In-depth exploration of polysubstituted BOPHYs Dyes: Synthesis, photophysical, electrochemical, and theoretical properties

A family of new highly substituted and symmetrical BOPHYs with modulated optoelectronic properties was synthetized. The strategy consisted in the formation of pyrroles substituted with electron-donor or -withdrawing groups through the cycloaddition reaction between Fischer carbene and oxazolones.
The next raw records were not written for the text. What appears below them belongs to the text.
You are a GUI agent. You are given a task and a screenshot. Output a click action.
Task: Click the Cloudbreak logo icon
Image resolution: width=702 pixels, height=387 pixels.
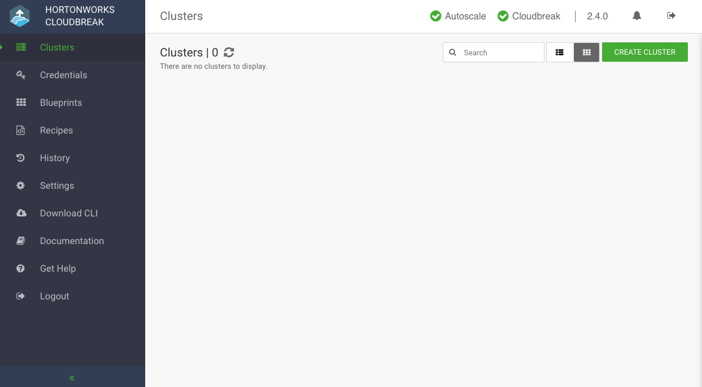pos(20,16)
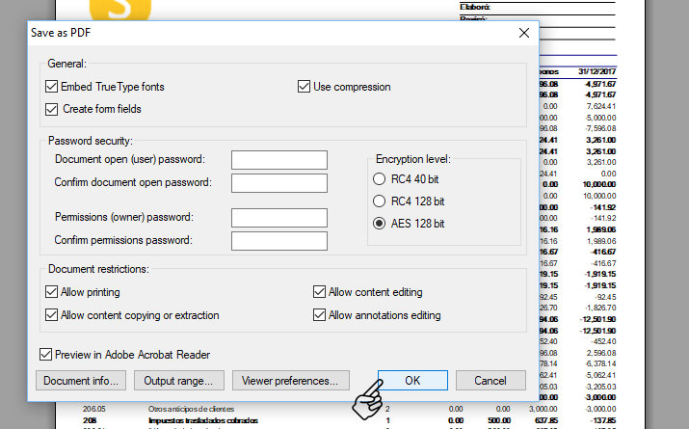Focus Confirm document open password field

279,183
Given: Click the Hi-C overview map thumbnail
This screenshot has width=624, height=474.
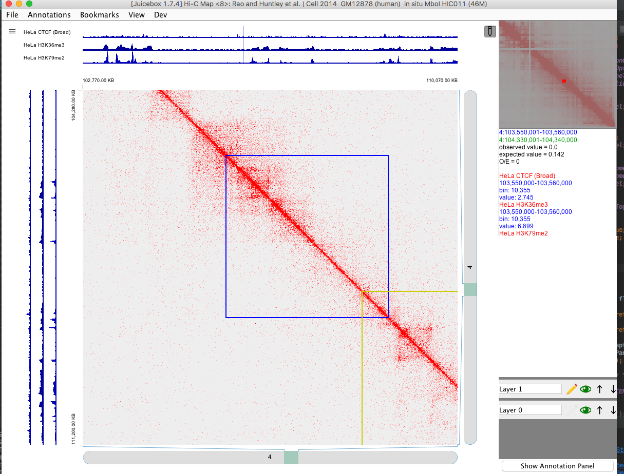Looking at the screenshot, I should tap(557, 74).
The absorption spectra of all compounds present a main peak due to the HOMO-LUMO electronic transition, as supported by the theoretical study. The maximum has large absorption coefficient ε (∼104 M−1cm−1) and is in the green region from 514 to 531 nm, red shifted with respect to unsubstituted BOPHY. The dihedral angle between the two bridged rings in the BOPHY core affects the degree of puckering, depending on the chemical modulation. The fluorescence spectra present excitonic features and pure color according to the CIE coordinates, from green, orange to almost red. Inside the family, the Stokes shift (Δν) follows the same trend as the maxima, and inversely with the fluorescence quantum yield (φ), being the most fluorescent (φ = 85%) the BOPHY with the lowest Stokes shift (Δν) (R1 = phenyl and R2 = methyl). BOPHYs are more difficult to oxidize and reduce than BODIPYs, displaying a shift in the anodic and cathodic potentials in regard to BODIPYs. The delocalization of charges in BOPHYs does not extend with an additional = N–BF2 nucleus, thus BOPHYs rather present a higher band gap reveling that are less conjugated molecules than mononucleous = N–BF2. [Display omitted] •Synthesis of new highly substituted BOPHYs with modulated optoelectronic properties.•Absorption and emission maxima are between 514-531 nm and 543–604 nm, respectively.•The molecules are electrochemically active, even after successive cycles.•The molecules may be considered as electron acceptors in organic solar cells.•Electron Donor groups increase HOMO but not LUMO, which is in the BOPHY core.